Dan Smith, a former agent in Orange County, California who now acts as a coach and trainer for his wife Melody Smith’s brokerage, said he finds Nextdoor a more productive place to interact with potential clients than the general Facebook feed. But Nextdoor accomplishes many of the same goals as private Facebook groups, where Smith is able to reach a more targeted group of residents.
“You have to leave Facebook as a whole and push people into mini-microcosms and mini groups,” Smith said. “Nextdoor has already done that. They already have the mini groups established.”
The most significant difference for real estate professionals between the two platforms is that Nextdoor has much stricter rules around self-promotion.

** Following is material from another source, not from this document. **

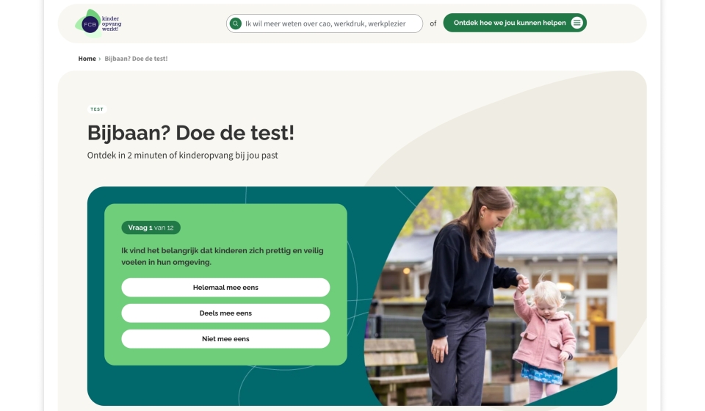Click the 'kinder opvang werkt!' logo text

[112, 23]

Agents on Nextdoor can’t loudly announce their services and instead will often post about their communities and hope Nextdoor users pick up on the fact that they’re also available for real estate. They can, however, pay to sponsor Nextdoor’s real estate listings section, which will put their name at the top of the section whenever someone visits.
Jeannine Brown, a broker associate in Riverside, California, was early to Nextdoor and has been posting a local event roundup for three years.
Brown said that she was watching recent signups to see if any seemed to be from users trying to replace Facebook. But some people in her network, she said, are now more skeptical of social media as a whole because of Cambridge Analytica. Facebook’s failings by extension push them away from Nextdoor, not toward it.
If Nextdoor capitalizes on the surge of ill will against Facebook among users who still hope to stay on social media in some form, it could find ways to fill more of the needs ex-Facebook users would be missing.
“The next step for them would be to add other ways people can communicate,” Smith said. “There’s no Nextdoor Live, no Nextdoor Messenger. If they add additional ways for interaction to occur on a hyper-focused level, that’s where growth will occur.”